Exercise - Perform data streaming by using Azure Databricks

Now it's time to perform some analytics on a sample data set by using Spark Structured Streaming and the Azure event hub that you created.

Note

To complete the following procedures, you must already have deployed your Azure Databricks workspace in the Azure portal.
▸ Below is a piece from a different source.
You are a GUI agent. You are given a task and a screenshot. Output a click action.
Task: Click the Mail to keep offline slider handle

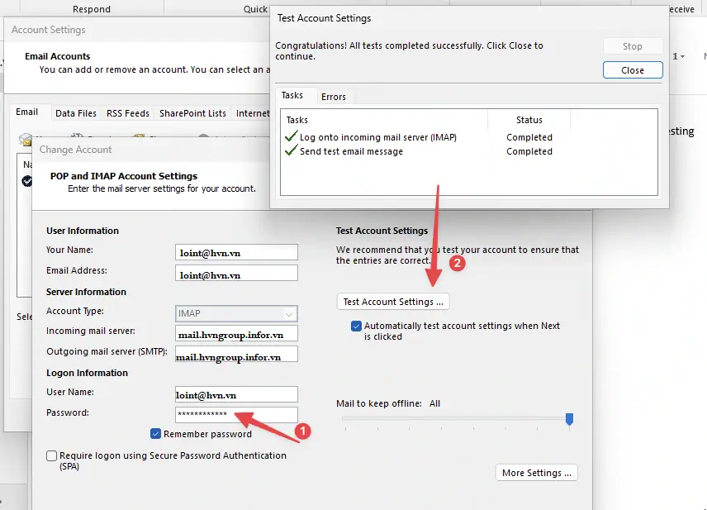[569, 420]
Clone the Databricks archive

  1. From the Azure portal, go to your deployed Azure Databricks workspace and select Launch Workspace.
  2. In the Workspace, by using the command bar on the left, select Workspace > Users > your username (the entry with the house icon).
  3. In the pane that appears, select the downward-pointing chevron next to your name, and select Import.
  4. In the Import Notebooks dialog box, select URL and paste in the following URL:
     https://github.com/MicrosoftDocs/mslearn-streaming-in-azure-databricks/blob/master/DBC/08-Streaming.dbc?raw=true
    
  5. Select Import.
  6. A folder named after the archive should appear. Select it. The folder will contain one or more notebooks that you'll use in completing this lab.

Complete four notebooks

Complete the following notebooks in the 08-Streaming folder:

  • 01-Getting started: This notebook gets you started with your event hub. If you already created your event hub in the previous unit, you can skip this notebook.
  • 02-Spark-Structured-Streaming: In this notebook, you work on a sample dataset to perform some batch and interactive processing. You'll also create streaming queries to update the destination dataset.
  • 03-Event-Hubs: This notebook gives detailed instructions on how to perform processing of messages in near real time through Spark Structured Streaming, by sending a batch of messages to Event Hubs.
  • 04-Streaming-with-Databricks-Delta: In this notebook, you finally write your streaming data to Azure Data Lake storage.